As a proxy for asking which bacterial proteins are membrane-bound, we can ask which proteins harbor transmembrane domains. A popular tool for detecting transmembrane domains is TMHMM, which looks for transmembrane helices in protein sequences using a hidden Markov model.1
For E. coli strain K12, UniProt reports 4,391 protein sequences corresponding to unique genes. Of these, TMHMM predicts 1,072 proteins have at least 1 transmembrane helix (24.4%), and 775 proteins have 2 or more transmembrane helices (17.6%). Expanding this analysis to the E. coli pan proteome, which contains 165,127 non-redundant protein sequences, TMHMM predicts 28,369 proteins have at least 1 transmembrane helix (17.2%), and 16,105 proteins have 2 or more transmembrane helices (9.8%).

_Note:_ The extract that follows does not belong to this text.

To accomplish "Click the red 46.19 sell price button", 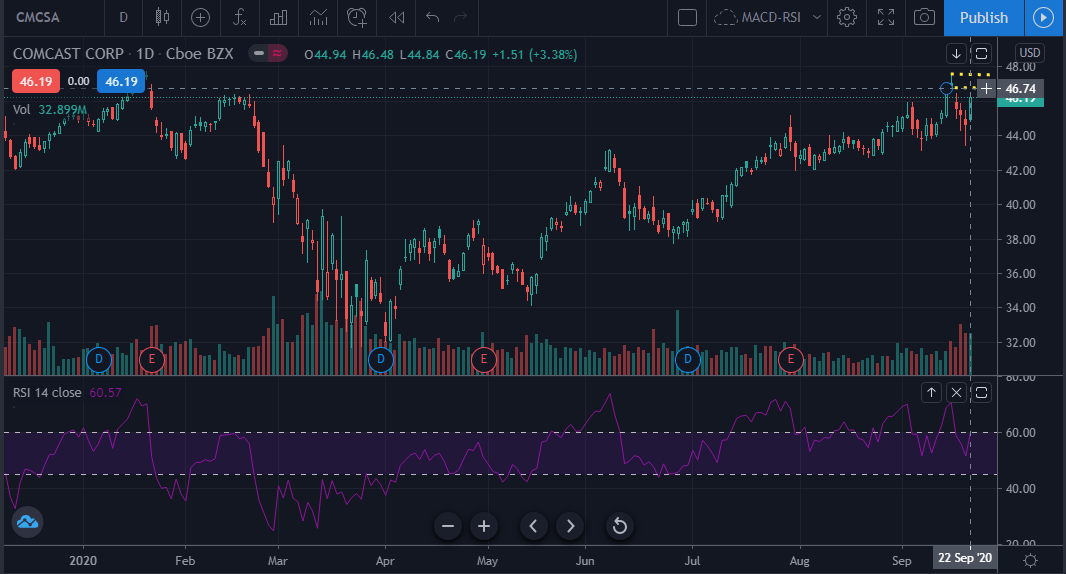I will click(36, 82).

For B. subtilis strain 168, UniProt reports 4,260 protein sequences corresponding to unique genes. Of these, TMHMM predicts 1,175 proteins have at least 1 transmembrane helix (27.6%), and 845 proteins have 2 or more transmembrane helices (19.8%). Looking at the pan proteome for this species, which contains 18,046 non-redundant protein sequences, TMHMM predicts 3,967 proteins have at least 1 transmembrane helix (22.0%), and 2,463 proteins have 2 or more transmembrane helices (13.6%).
The relative depletion of transmembrane domain-containing proteins in the pan genomes of both species relative to their reference genomes could point to a functional skew of accessory genomes towards proteins that are less likely to be membrane-associated, such as strain-specific virulence factors, antibiotic resistance genes, integrated phage proteins, and proteins involved in niche-specific metabolism.2,3 Additionally, the relative enrichment of transmembrane domain-containing proteins in B. subtilis compared to E. coli could reflect the different membrane compositions of Gram positive and Gram negative bacteria, though it's hard to say without sampling more species.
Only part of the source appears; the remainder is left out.